Work required
An exact, word-for-word copy of the entries is required, beginning at the line that contains "Instruction: Click the Classifica" and ending at the last line, both included.

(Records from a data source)
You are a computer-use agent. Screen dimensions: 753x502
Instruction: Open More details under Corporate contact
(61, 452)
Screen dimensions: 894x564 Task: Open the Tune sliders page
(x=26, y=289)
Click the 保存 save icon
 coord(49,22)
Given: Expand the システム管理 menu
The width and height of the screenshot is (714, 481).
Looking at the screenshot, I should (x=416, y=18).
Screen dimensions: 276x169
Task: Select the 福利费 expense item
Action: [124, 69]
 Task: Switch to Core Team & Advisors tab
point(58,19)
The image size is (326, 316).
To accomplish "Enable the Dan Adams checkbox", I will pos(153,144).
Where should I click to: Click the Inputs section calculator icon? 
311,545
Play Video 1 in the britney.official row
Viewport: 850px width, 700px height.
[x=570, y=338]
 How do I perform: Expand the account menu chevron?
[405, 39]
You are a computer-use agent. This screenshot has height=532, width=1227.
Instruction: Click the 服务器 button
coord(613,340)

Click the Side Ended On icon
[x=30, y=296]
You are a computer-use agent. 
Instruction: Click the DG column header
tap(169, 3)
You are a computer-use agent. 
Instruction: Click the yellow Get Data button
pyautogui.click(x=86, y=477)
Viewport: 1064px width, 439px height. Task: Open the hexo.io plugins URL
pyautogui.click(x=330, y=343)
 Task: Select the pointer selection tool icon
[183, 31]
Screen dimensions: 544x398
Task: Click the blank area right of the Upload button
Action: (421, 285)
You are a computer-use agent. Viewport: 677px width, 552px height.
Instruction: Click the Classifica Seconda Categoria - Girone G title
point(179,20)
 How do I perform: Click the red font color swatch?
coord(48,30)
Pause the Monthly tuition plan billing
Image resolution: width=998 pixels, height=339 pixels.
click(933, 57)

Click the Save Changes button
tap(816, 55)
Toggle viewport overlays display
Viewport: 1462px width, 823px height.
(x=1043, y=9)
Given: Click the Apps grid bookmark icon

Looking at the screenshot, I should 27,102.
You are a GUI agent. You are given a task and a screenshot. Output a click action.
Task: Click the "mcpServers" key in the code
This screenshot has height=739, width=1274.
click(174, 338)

Exercise result
Instruction: Click the Classifica Seconda Categoria - Girone G title
point(179,20)
 How do I perform: Click the red font color swatch?
coord(48,30)
Pause the Monthly tuition plan billing
Image resolution: width=998 pixels, height=339 pixels.
click(933, 57)

Click the Save Changes button
tap(816, 55)
Toggle viewport overlays display
Viewport: 1462px width, 823px height.
(x=1043, y=9)
Given: Click the Apps grid bookmark icon

Looking at the screenshot, I should 27,102.
You are a GUI agent. You are given a task and a screenshot. Output a click action.
Task: Click the "mcpServers" key in the code
This screenshot has height=739, width=1274.
click(174, 338)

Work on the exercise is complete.